# Query Data lake using EMR and External Hive Metastore in VPC

## Overview

[Amazon EMR](https://aws.amazon.com/emr/) is a managed Hadoop framework in AWS. Hive is a data infrastructure tool to process structured/semistructured data in Hadoop using SQL like query language. Hive stores and manages schema metadata using a 'metastore' service backed by a relational database. In a datalake environment, it is essential to have a centralized schema repository which translates storage locations on S3 or HDFS into a model of Databases, Tables, and Partitions that can be used in SQL. Most AWS customers [leverage AWS Glue](https://aws-reference-architectures.gitbook.io/datalake/data-analytics/multi-emr-on-glue-catalog) as an external catalog due to ease of use. However, customers may want to set up their own self-managed Data Catalog due to reasons outlined [here](https://aws-reference-architectures.gitbook.io/datalake/master).

In this architecture, we will provide a walkthrough of how to set up a centralized schema repository using EMR with [Amazon RDS Aurora](https://aws.amazon.com/rds/aurora).

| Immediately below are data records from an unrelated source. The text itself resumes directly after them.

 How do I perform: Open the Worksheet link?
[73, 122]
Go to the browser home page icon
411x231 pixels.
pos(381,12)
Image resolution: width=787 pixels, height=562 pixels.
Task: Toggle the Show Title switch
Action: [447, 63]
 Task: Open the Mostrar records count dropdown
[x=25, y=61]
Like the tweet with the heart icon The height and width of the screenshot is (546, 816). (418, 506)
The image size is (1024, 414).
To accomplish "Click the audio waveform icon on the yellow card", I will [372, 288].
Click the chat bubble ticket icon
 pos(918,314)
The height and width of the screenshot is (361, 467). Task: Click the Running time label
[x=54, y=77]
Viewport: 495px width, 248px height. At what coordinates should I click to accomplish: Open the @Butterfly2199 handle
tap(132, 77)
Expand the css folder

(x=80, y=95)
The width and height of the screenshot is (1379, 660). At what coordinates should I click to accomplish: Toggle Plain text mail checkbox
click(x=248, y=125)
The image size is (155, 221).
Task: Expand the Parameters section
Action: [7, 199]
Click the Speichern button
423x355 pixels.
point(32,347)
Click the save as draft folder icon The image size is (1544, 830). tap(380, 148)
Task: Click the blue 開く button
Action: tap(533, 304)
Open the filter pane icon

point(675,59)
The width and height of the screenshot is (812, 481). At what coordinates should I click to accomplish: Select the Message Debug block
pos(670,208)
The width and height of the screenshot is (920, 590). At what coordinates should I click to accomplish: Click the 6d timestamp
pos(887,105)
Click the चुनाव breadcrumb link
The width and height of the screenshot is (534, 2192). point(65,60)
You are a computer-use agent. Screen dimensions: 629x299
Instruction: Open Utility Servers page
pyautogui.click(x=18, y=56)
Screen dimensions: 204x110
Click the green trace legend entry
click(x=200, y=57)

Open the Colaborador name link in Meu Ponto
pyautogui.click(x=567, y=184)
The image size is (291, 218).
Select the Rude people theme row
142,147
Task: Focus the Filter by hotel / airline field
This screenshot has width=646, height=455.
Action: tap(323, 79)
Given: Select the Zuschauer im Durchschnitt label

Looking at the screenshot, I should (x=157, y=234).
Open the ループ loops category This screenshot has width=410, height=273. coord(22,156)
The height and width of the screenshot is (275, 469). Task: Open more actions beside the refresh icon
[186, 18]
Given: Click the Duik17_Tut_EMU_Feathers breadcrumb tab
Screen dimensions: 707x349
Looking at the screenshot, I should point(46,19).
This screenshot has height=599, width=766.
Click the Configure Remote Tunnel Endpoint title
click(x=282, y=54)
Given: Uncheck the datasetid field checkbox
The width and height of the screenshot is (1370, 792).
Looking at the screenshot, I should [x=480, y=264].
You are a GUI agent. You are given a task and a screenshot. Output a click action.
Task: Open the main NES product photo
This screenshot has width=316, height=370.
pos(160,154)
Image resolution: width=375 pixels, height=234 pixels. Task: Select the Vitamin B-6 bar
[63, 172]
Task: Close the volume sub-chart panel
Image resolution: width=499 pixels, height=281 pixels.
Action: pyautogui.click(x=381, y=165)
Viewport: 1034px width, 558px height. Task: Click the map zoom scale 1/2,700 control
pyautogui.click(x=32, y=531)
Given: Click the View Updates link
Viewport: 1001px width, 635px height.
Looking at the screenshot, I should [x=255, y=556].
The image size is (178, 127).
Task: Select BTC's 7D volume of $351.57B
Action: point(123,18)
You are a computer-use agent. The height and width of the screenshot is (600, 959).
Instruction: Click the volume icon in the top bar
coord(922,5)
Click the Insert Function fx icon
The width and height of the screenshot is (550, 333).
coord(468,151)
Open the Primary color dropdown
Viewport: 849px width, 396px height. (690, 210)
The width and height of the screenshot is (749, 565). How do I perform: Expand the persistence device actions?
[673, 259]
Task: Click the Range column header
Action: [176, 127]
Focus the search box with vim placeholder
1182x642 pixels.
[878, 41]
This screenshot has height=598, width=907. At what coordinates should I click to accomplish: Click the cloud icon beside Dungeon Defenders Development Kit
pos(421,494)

Once created, multiple EMR clusters can execute queries against the same schema metadata. To avoid accidental schema metadata loss/corruption, it is recommended that you provide database write access to one EMR cluster only.

![Query Data lake using EMR and External Hive Metastore](https://2553439727-files.gitbook.io/~/files/v0/b/gitbook-legacy-files/o/assets%2F-LXQF3JgpYb-IDUgkC6e%2F-LXUCd_m6SPY3a3y3Qyr%2F-LXUCellbFB9RoiOpHVv%2Fanalytics-emr-hive-metastore.png?generation=1548859388063510\&alt=media)

## Architecture  Walkthrough

1. RDS database is used to store metadata information in a VPC.
2. Single EMR Cluster is set up with Hive metastore on RDS database in same VPC but preferably in a different subnet and [security group](https://docs.aws.amazon.com/AWSEC2/latest/UserGuide/using-network-security.html). This EMR cluster has write access on the the database. The permissions can be managed using database users.
3. Multiple EMR clusters can be deployed with read-only access to schema metadata on the database. These EMR clusters can execute queries against the S3 using an [Internet Gateway](https://docs.aws.amazon.com/vpc/latest/userguide/VPC_Internet_Gateway.html) or [S3 Endpoint](https://docs.aws.amazon.com/vpc/latest/userguide/vpc-endpoints-s3.html) on the VPC.

## References

* [Setting up an external database as metastore on EMR](https://docs.aws.amazon.com/emr/latest/ReleaseGuide/emr-hive-metastore-external.html)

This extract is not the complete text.